Personal information
- Born: Blaža Klemenčič 11 March 1980 (age 45) Kranj, Slovenia
- Height: 172 cm (5 ft 8 in) (2015)
- Weight: 55 kg (121 lb) (2015)

Team information
- Discipline: Mountain bike racing
- Role: Rider
- Rider type: Cross-country and marathon

Medal record
Women's mountain bike racing
Representing Slovenia
World Championship
| Silver medal – second place | 2005 Lillehammer | Marathon |
| Silver medal – second place | 2019 Grächen | Marathon |
| Bronze medal – third place | 2004 Bad Goisern | Marathon |
European Championships
| Gold medal – first place | 2004 Wałbrzych | Marathon |
| Silver medal – second place | 2014 St.
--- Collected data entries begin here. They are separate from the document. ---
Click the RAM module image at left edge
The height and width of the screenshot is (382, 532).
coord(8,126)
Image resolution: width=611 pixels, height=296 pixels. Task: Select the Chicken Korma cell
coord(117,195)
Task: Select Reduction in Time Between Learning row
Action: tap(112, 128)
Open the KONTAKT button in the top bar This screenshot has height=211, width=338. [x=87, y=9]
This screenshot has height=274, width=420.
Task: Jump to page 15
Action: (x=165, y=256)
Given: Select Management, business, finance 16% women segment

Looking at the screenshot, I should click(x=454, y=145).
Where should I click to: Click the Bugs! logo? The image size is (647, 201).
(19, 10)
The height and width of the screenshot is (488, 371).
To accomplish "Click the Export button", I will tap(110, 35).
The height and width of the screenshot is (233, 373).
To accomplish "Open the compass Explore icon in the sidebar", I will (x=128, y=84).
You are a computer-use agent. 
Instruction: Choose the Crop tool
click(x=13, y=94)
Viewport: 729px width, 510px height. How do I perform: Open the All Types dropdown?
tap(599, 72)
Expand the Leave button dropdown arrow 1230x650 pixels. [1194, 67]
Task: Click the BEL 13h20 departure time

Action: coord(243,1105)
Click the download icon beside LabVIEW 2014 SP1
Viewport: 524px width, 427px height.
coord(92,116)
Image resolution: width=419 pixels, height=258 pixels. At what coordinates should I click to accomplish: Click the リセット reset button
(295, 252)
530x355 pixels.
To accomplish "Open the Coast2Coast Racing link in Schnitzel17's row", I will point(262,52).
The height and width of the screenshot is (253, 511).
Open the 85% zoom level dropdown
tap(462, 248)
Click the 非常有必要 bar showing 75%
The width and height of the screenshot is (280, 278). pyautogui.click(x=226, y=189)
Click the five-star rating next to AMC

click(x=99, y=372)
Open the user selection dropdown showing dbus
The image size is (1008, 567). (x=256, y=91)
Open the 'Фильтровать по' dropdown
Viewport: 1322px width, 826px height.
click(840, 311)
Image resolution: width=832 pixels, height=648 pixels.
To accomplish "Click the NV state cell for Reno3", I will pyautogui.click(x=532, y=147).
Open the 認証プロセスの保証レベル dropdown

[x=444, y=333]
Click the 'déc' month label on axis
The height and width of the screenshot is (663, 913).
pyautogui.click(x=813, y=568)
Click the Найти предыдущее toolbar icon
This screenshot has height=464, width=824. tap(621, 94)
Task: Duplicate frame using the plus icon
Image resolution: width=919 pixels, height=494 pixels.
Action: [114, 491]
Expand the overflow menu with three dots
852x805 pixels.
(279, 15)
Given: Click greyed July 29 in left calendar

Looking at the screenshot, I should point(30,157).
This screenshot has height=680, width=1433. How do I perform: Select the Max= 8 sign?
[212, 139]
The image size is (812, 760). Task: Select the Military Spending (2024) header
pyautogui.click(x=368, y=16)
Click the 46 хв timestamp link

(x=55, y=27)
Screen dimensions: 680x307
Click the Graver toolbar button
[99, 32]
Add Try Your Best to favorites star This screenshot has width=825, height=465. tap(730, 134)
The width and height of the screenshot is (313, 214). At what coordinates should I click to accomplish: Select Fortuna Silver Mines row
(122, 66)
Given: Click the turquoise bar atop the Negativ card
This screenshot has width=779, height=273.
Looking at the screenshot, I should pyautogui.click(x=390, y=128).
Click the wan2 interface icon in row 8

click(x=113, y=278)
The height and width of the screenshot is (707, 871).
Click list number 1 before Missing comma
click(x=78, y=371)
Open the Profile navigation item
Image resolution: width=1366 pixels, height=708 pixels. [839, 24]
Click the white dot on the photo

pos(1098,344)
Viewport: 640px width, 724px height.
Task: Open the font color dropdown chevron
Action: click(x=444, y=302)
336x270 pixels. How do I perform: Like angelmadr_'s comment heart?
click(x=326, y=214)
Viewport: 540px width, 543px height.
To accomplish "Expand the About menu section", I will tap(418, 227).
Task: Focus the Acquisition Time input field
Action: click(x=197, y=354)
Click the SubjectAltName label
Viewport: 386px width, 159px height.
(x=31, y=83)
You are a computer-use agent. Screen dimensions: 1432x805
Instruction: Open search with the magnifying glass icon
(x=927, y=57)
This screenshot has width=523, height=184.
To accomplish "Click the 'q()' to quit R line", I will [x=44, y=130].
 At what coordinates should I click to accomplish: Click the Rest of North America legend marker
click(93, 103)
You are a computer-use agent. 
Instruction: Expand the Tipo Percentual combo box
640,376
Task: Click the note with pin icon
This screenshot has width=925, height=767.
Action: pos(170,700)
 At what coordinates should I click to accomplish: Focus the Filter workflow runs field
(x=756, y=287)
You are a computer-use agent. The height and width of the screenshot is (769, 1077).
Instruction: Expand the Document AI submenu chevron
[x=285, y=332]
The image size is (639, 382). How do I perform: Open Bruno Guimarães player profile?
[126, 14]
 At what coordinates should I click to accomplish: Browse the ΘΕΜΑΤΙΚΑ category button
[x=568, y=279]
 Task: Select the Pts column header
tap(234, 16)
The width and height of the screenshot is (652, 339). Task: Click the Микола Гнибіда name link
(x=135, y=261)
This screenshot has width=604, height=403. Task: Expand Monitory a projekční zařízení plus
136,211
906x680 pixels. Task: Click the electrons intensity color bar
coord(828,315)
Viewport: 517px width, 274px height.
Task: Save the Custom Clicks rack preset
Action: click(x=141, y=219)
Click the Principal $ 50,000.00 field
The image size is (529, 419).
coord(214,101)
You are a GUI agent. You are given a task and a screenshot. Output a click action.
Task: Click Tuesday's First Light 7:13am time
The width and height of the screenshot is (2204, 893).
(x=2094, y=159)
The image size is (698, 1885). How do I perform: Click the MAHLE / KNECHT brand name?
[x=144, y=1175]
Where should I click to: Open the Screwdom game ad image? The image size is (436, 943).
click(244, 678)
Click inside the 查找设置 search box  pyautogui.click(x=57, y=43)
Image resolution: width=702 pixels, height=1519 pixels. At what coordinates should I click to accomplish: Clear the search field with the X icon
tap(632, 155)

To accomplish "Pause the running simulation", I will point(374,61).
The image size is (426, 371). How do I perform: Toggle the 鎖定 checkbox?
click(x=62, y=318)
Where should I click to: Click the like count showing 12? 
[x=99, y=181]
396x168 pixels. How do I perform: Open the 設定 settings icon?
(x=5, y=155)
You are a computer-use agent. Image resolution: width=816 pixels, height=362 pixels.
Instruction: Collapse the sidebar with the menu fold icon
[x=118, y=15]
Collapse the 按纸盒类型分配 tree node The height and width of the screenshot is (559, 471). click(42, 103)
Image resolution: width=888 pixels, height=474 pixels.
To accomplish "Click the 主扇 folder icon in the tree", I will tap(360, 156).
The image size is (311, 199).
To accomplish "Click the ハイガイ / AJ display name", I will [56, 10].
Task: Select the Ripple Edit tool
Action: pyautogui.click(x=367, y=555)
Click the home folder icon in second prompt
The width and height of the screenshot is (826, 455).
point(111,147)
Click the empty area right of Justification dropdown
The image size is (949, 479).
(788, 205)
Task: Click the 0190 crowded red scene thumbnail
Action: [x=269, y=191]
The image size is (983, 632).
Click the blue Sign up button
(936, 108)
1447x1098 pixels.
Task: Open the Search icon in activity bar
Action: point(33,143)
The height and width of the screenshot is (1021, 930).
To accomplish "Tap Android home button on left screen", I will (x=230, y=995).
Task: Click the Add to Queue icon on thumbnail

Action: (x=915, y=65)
Wendel | Marathon |
| Bronze medal – third place | 2005 Kluisbergen | Marathon |
| Bronze medal – third place | 2015 Chies d'Alpago | Marathon |

= Blaža Pintarič =

Slovenian cyclist (born 1980)

Blaža Pintarič (née Klemenčič, born 11 March 1980) is a Slovenian cyclist. She competed in mountain biking at the 2008 Summer Olympics in Beijing, and at the 2012 Summer Olympics in London.

In 2017, she married her coach Robert Pintarič.

==Doping case==
Klemenčič was provisionally suspended by UCI in September 2015 for an EPO positive from a sample collected on 27 March 2012.